Впереди по левому борту над волнами появляется смутная тень, которая скорее угадывается, чем видна: берег.
Эндрасс наклоняется ко мне:
— Мы что, собственно, собираемся посетить Оркнеи, господин капитан-лейтенант?
Настало время, когда я имею право сообщить о цели нашего похода.
— Держитесь крепко, Эндрасс, — говорю я, — мы идем в Скапа-Флоу.
Мне не видно его выражения на его лице. Но спустя минуту я слышу сквозь шум ветра его голос, совершенно спокойный и твердый:
— Ясно, господин капитан-лейтенант, я уже догадался об этом.
«Эндрасс, дружище, — подумал я, — в этот час ты не мог бы мне сказать ничего лучшего!»
Но я говорю ему только:
— Теперь нам нужно отойти от побережья и лечь на грунт. Потом соберите экипаж в носовом отсеке…

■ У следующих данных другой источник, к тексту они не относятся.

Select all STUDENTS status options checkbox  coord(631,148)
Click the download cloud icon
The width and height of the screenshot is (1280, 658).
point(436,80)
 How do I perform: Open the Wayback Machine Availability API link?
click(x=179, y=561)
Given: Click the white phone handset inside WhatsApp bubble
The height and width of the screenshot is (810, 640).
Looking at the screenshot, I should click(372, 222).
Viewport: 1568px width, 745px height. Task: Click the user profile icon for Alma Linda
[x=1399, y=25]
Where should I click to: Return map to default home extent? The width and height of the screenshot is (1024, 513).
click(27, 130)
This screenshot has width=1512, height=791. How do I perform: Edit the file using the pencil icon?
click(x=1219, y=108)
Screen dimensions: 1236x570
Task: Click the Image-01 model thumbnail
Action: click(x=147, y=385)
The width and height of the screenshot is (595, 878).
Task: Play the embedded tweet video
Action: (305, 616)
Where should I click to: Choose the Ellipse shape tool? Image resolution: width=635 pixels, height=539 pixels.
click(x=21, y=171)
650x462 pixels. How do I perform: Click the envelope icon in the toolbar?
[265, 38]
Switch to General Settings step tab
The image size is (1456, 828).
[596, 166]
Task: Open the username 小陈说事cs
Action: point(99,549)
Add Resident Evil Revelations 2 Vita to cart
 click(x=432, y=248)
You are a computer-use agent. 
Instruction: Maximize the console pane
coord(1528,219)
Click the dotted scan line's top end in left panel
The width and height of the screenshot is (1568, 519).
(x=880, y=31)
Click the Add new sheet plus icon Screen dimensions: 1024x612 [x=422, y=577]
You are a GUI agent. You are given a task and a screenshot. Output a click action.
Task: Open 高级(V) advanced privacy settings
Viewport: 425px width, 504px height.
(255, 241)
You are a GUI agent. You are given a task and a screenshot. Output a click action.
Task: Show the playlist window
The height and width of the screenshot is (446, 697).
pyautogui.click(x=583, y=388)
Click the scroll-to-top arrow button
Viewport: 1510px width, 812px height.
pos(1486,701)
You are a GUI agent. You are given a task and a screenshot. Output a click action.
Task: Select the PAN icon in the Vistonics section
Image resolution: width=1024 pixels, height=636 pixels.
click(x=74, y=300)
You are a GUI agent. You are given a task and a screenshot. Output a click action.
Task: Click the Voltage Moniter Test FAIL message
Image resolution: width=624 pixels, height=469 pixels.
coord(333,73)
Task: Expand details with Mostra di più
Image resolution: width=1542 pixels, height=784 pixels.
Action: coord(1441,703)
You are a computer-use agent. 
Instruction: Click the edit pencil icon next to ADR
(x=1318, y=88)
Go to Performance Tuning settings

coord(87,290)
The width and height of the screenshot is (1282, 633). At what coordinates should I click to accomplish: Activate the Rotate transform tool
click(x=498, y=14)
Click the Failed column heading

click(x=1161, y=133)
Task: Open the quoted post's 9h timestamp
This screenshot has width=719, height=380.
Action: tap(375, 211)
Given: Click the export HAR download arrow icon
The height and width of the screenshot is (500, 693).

Мы отходим. Силуэт побережья постепенно исчезает. Мы снова совершенно одни между темным небом и темным морем. Спустя полчаса мы задраиваем рубочный люк и принимаем воду в балластные цистерны. Лодка погружается, и сразу все вокруг стихает… Ни шума ветра, ни рева дизелей. Мы опускаемся в молчаливую глубину.
Несколько коротких команд на горизонтальные рули, высокий, поющий звук электродвигателей, и затем слабый, едва ощутимый толчок: мы на грунте. Это происходит в четыре часа утра тринадцатого октября…
Я иду в носовой отсек. Весь экипаж, кроме вахты, уже собран. Люди стоят вдоль переборок и бортов, сидят, сгорбившись, на койках. В ярком свете ламп их лица кажутся известковыми. Только глазницы выглядят темными провалами.
— Завтра мы идем в Скапа-Флоу, говорю я безо всякого вступления. — В отсеке совершенно тихо, слышно даже, как где-то капает вода. — После инструктажа всем отдыхать, чтобы выспаться. Кроме вахты на грунте. Вахта будит кока в четырнадцать часов. В пятнадцать начинается обед. После этого на время предприятия горячая пища готовиться не будет. Кок выставляет во всех отсеках тарелки с бутербродами, и каждый получает в качестве сухого пайка по плитке шоколада. Весь излишний свет выключается. Мы должны экономить запас электроэнергии. Никто не должен без нужды передвигаться по отсекам, так как мы должны беречь и кислород воздуха в отсеках. Во время предприятия должно соблюдаться абсолютное спокойствие. Ни одно приказание, ни один доклад не должны повторяться дважды. Понятно?